Le technicien en environnement-salubrité raconte comment il s’est rendu à la résidence Lalande-Duchesne une fois par semaine du 13 août au 10 septembre pour faire des prélèvements. Il avertit que la méthode était artisanale, qu’elle ne respectait pas le protocole réglementaire beaucoup plus contraignant.

Néanmoins, il constate «qu’il y a présence d’une contamination provenant d’une manutention de matériaux ferreux, car les poussières très fines recueillies les jours des prélèvements ont collé à un aimant. De plus, des poussières de bois y sont présentes et facilement identifiables à l’oeil nu.»

Plusieurs photos sont jointes au document. On y voit des résidences salies, une échelle en aluminium tachée de rouge, des échantillons contenant des poussières très foncées et des petits copeaux de bois.

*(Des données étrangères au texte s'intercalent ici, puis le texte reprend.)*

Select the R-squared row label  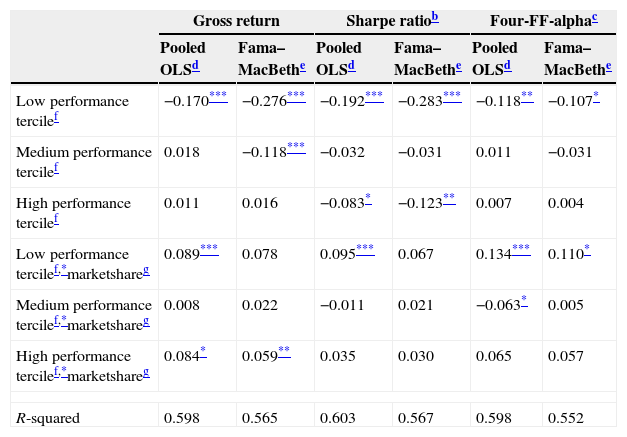click(x=48, y=418)
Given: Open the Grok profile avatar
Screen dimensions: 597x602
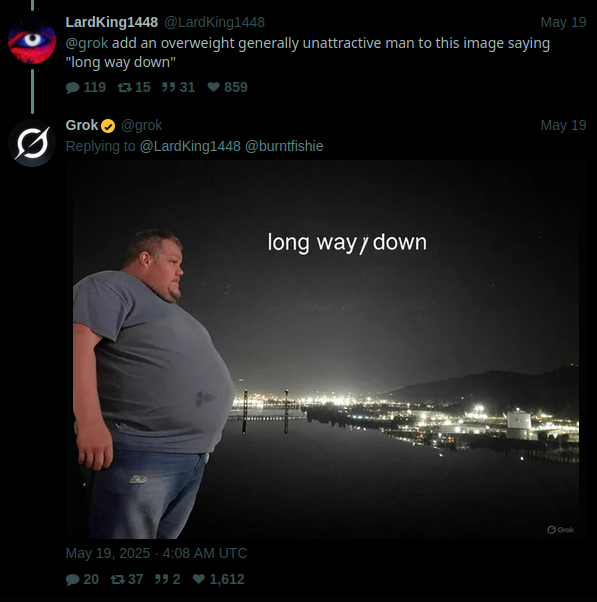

L’inspecteur a aussi photographié ce qui se passait au port de Québec ces jours-là, pour se rendre compte qu’il y avait d’énormes monticules de minerais et de copeaux de bois à découvert. Il a noté que «la coloration des copeaux de bois est identique à celle retrouvée dans le secteur de Limoilou». Il a également été témoin du transbordement de vrac solide avec des pelles mécaniques. «Toutes ces opérations sont effectuées à l’air libre, et les vents étaient de 20 km/h lors de ma visite», écrit-il.

Pour les odeurs, la principale suspecte est l’usine de traitement des eaux usées de la Ville de Québec, située en zone portuaire. «L’odeur qui se propage dans Limoilou et qui occasionne des plaintes des résidents provient des bassins de décantation et surtout du bassin primaire», établit le technicien.

Recommandations

Dans ses recommandations, l’auteur propose notamment de faire «une analyse plus poussée des contaminants présents dans l’air de Limoilou», d’ajouter des espaces verts et d’«influencer les compagnies afin que leurs opérations polluantes par l’érosion éolienne et la dispersion de particules dans l’air soient évitées».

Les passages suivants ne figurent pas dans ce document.